*Text section*:

________________________

Biology Professor Awarded the Central Michigan University 2023 President’s Award
Jennifer Schisa received the Central Michigan University 2023 President’s Award
Biology professor Jennifer Schisa was awarded the Central Michigan University 2023 President’s Award. This award can only be won once in a professor’s career at CMU and celebrates the success a senior faculty member has had throughout their time here. “It’s a huge honor, I have to say. There are lots of great researchers on this campus,” says Schisa.
Schisa has been a professor at CMU for 20 years, teaching biology and conducting research on RNA and female fertility issues. Her interest in egg viability began during her post-doctorate research, where she worked in a developmental biology lab and began noticing differences in the appearances of old eggs, compared to young eggs. While she didn’t know that this would become her main research topic, she knew it was something that interested her. “It was the possibility that maybe what we were looking at through the microscope would eventually provide some hints as to why there’s an age-related issue with infertility in women,” Schisa explained. “What we really want to understand is the causes of infertility and try to seek some solutions to reduce infertility problems in women.”
Throughout her time here, Schisa has completed many research projects. One of the things she’s most proud of though, is her ongoing grant funding. In 2006, Schisa received the first NIH grant ever awarded to a faculty member in the CMU biology department. She has had ongoing grant funding ever since, allowing her to support many students who do research in her lab. Schisa has worked with nearly 100 students in her lab across her time here, five of whom have gone on to become professors themselves.

________________________

*Requirement*: Continue the article about Jennifer Schisa's 2023 President's Award from the point where it stops. The entries have no connection to the article about Jennifer Schisa's award.

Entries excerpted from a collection
________________________

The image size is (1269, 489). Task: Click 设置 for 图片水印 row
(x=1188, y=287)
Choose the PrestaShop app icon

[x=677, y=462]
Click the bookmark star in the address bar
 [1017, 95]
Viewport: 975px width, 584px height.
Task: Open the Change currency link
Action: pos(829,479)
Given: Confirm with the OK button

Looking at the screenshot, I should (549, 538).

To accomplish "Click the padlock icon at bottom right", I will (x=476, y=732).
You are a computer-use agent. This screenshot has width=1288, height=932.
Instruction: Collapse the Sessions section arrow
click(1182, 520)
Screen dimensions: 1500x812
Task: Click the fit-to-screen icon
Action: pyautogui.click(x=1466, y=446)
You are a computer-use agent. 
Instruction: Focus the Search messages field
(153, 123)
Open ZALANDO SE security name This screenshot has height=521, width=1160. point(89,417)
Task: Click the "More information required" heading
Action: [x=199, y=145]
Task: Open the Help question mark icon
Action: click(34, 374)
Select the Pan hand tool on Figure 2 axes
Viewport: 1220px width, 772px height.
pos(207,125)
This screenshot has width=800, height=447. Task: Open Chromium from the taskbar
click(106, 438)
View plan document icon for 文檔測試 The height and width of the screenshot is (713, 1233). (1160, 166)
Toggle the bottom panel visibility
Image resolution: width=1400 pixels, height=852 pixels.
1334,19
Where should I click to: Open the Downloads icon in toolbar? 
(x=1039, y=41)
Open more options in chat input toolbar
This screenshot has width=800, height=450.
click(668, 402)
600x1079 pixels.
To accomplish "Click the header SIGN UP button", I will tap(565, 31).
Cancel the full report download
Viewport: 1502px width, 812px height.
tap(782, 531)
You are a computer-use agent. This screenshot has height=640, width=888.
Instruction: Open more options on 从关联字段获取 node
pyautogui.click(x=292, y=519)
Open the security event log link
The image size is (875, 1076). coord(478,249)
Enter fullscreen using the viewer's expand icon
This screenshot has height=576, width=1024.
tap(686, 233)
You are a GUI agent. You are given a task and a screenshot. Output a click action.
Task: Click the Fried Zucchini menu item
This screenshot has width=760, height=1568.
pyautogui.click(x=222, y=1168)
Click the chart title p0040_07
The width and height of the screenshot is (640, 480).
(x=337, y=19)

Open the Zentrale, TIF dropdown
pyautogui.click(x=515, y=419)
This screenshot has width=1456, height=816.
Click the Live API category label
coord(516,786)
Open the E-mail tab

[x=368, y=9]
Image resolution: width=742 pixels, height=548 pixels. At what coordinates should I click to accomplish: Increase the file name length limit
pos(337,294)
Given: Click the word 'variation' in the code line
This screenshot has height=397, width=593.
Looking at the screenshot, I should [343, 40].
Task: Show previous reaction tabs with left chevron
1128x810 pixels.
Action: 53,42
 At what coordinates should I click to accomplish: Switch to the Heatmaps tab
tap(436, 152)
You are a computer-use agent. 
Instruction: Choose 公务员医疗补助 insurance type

________________________

*Output for this task*:
In addition to grant support, Schisa says, “improvements in the facilities in the biology department have enabled more cutting-edge research for my lab and others.” Schisa also appreciates the support from CMU to provide time for grant-funded faculty to do more research and support student research. One example of a recent change is the newly developed biochemistry, cell, and molecular biology Ph.D. program, which has allowed Schisa to take on her first doctoral student four years ago and take on two more in the upcoming year. “I’ve been able to do more than I ever really thought was possible,” says Schisa.
Schisa attributes much of her success to the people she works with. “When I look back, I’m just really appreciative of all of the support I’ve gotten [from] the Biology department, [and] the College of Science and Engineering; the support comes from all directions,” she says. “Nobody can do this by themselves… It’s not happening in a vacuum; it really happens with help from lots of people.”
Going forward, Schisa’s lab will continue its research on fertility issues, and the quality of RNA in eggs over time, potentially expanding beyond just fertility. According to Schisa, “we’re seeing connections with what we’re doing that reach far beyond the question of infertility, into how cells maintain their quality in general.” The President’s award has pushed Schisa to work harder, as she states that “it’s kind of poignant in a way, because when you hit the 20-year mark you get reflective… when you receive that appreciation it’s motivating, and it makes you want to keep working hard to find the answers to these big questions.”